After years of touting his legacy for bringing U.S. troops home from Iraq, President Obama finds himself in rough waters for a new White House anti-ISIS plan announced on Wednesday. In addition to advancing airstrikes against key ISIS posts, the strategy is to deploy 450 additional military personnel "to train, advise, and assist" Iraqi forces in the Anbar provinces, and the plan also emphasizes regaining the city of Ramadi with the help of the Iraqi military. The plan to take back the Iraqi city is a significant game change in U.S. efforts to defeat ISIS since General Martin Dempsey, Chairman of the Joint Chiefs of Staff, told reporters at the Pentagon in June that losing Ramadi "is not symbolic in any way."

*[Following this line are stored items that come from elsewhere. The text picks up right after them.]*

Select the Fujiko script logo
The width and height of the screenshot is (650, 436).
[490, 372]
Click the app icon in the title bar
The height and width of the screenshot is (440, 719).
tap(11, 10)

Ramadi is a strategic foothold in the fight against ISIS. It is about the same size as Mosul. More importantly, it's only about 60 miles west of Iraq's capital Baghdad, and is located by the Euphrates River and a highway connection between Baghdad and the Syrian and Jordanian Borders. Furthermore, it was the only major city en route to Baghdad that was not controlled by the Islamic State. So, when the Iraqi military retreated their posts and abandoned their U.S.-supplied vehicles, it was a big gain for ISIS and a continued big threat that even the new plan could not solve.

Although the new plan would make improvements on the U.S.' old strategy, it falls short in effectively countering and preventing widespread gains by the Islamic State in Iraq.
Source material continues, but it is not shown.